(Trecho para leitura)

|---|

Por isso, ele defende a necessidade a necessidade de reconstrução do sistema educacional depois da pandemia.
“Não queremos ter uma geração marcada pela covid-19 e que teve menos oportunidades. Mas estudos sobre escolas que ficaram fechadas por longos períodos, mostram que essa recuperação leva, no mínimo, três anos. É um processo lento que exige muita dedicação das secretarias e de quem está lá na ponta como professores, diretores, funcionários. Precisamos reconstruir o sistema educacional depois da pandemia”, afirmou em entrevista ao Brasil 61.
Comportamento das crianças mudou
Mais um levantamento do DataFolha, desta vez encomendada pela Fundação Lemann e o Instituto Natura, mostrou mudanças de comportamento das crianças enquanto as escolas tiveram que permanecer fechadas.
Crianças e jovens mais tristes, agitados, nervosos e com medo durante a pandemia foi o cenário encontrado.
De acordo com os pais e responsáveis, 94% das crianças ou adolescentes tiveram alguma mudança de comportamento durante a pandemia. A maioria ganhou peso no período (56%); 44% se sentiram tristes; 38% ficaram com mais medo; e 34% perderam o interesse pela escola. Entre os que ficam sozinhos em casa, são mais altos os índices dos que passaram a dormir mais, ficaram mais quietos ou têm mais dificuldades para dormir.
Somado a isso, houve o impacto na segurança alimentar, onde 34% das famílias afirmaram que a quantidade de comida foi menos que o suficiente. Nesta questão, as desigualdades aparecem na pesquisa de forma contundente.
Enquanto 46% das famílias no Nordeste apontam insuficiência na quantidade de comida, no Sul esse dado cai para 18%.
Entre os que relataram insuficiência de alimentos, 63% são pretos e pardos, 63% das famílias ganham até 1 salário mínimo e 66% afirmaram que alguém dentro de casa perdeu emprego ou renda na pandemia.
O estudo, divulgado em agosto passado, também mostrou que crianças e jovens pretos e pardos são os que mais precisam trabalhar – 10%, ante 6% os demais.
Descaso bolsonarista
Apesar dos enormes desafios que o país enfrenta, o Brasil não aumentou o orçamento do ensino fundamental ao longo dos dois primeiros anos de pandemia.

|---|

(Explore o material)
**1)** Segundo o trecho sobre a educação na pandemia, qual porcentagem das famílias do Nordeste apontou insuficiência na quantidade de comida?
**2)** Prossiga o trecho sobre a educação na pandemia a partir da última frase.
As linhas abaixo vêm de outra fonte.

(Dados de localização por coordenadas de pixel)
|---|

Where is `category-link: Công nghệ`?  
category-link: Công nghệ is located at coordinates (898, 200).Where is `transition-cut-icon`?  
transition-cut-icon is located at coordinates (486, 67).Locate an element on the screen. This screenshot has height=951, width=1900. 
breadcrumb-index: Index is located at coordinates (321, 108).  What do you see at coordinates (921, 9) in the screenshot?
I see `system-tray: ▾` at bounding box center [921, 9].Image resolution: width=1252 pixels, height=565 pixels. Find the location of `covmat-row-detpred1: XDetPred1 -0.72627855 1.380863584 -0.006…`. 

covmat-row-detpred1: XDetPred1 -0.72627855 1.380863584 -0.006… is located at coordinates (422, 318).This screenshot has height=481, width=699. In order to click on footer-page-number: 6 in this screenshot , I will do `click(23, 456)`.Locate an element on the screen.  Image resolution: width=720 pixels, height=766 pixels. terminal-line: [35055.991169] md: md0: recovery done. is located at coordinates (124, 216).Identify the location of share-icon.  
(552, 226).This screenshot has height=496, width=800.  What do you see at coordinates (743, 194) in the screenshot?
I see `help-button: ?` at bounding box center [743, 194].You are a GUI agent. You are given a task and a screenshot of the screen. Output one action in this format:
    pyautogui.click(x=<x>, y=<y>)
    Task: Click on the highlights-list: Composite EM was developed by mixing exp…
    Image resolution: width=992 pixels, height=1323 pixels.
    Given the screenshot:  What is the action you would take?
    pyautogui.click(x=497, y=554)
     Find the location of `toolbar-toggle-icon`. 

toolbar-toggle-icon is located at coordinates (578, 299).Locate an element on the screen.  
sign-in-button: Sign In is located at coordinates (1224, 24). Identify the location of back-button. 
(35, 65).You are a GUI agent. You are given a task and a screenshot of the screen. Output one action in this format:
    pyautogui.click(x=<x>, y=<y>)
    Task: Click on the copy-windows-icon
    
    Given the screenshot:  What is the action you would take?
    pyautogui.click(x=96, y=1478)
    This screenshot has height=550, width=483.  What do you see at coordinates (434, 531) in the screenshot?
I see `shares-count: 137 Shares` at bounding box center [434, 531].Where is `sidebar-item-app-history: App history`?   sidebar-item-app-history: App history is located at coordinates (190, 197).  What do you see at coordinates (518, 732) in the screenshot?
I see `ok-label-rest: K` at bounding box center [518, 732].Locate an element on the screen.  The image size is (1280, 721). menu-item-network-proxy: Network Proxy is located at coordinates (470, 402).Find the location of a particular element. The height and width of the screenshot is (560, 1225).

|---|

(Respostas)
**1)** 46% das famílias no Nordeste.

**2)**
De acordo com a Organização para a Cooperação e Desenvolvimento Econômico (OCDE), o Brasil vai na contramão de que tem feito outros países.
“Cerca de dois terços dos países membros e parceiros da OCDE relataram aumentos no orçamento destinado às escolas de ensino fundamental para ajudá-las a lidar com a crise em 2020. Em comparação com o ano anterior, o Brasil não teve mudanças no orçamento de educação para o ensino fundamental, tanto em 2020 como em 2021”, afirmou em estudo publicado em setembro.
PSB na luta pela educação
O PSB, em seu processo de Autorreforma, “reafirma seu compromisso com uma educação pública, universal e de qualidade, com acesso às novas tecnologias, que garanta a inclusão dos segmentos menos favorecidos, notadamente a população negra e periférica, no mercado de trabalho e nos processos produtivos da economia do conhecimento, para não precisarem continuar – como o fazem na atualidade -, a recorrer a subempregos para sobreviver cotidianamente”.
“É preciso retomar os investimentos na educação pública, deter o sucateamento de suas estruturas de ensino e estancar os mecanismos que excluem grandes parcelas da população pobre do acesso à educação qualificada, facilitando o avanço do ensino pago. A política de permanente redução dos investimentos, em todos os níveis, justifica a afirmação de Darcy Ribeiro, segundo a qual a crise da educação no Brasil não é uma crise, é um projeto”, afirmam os socialistas na Autorreforma.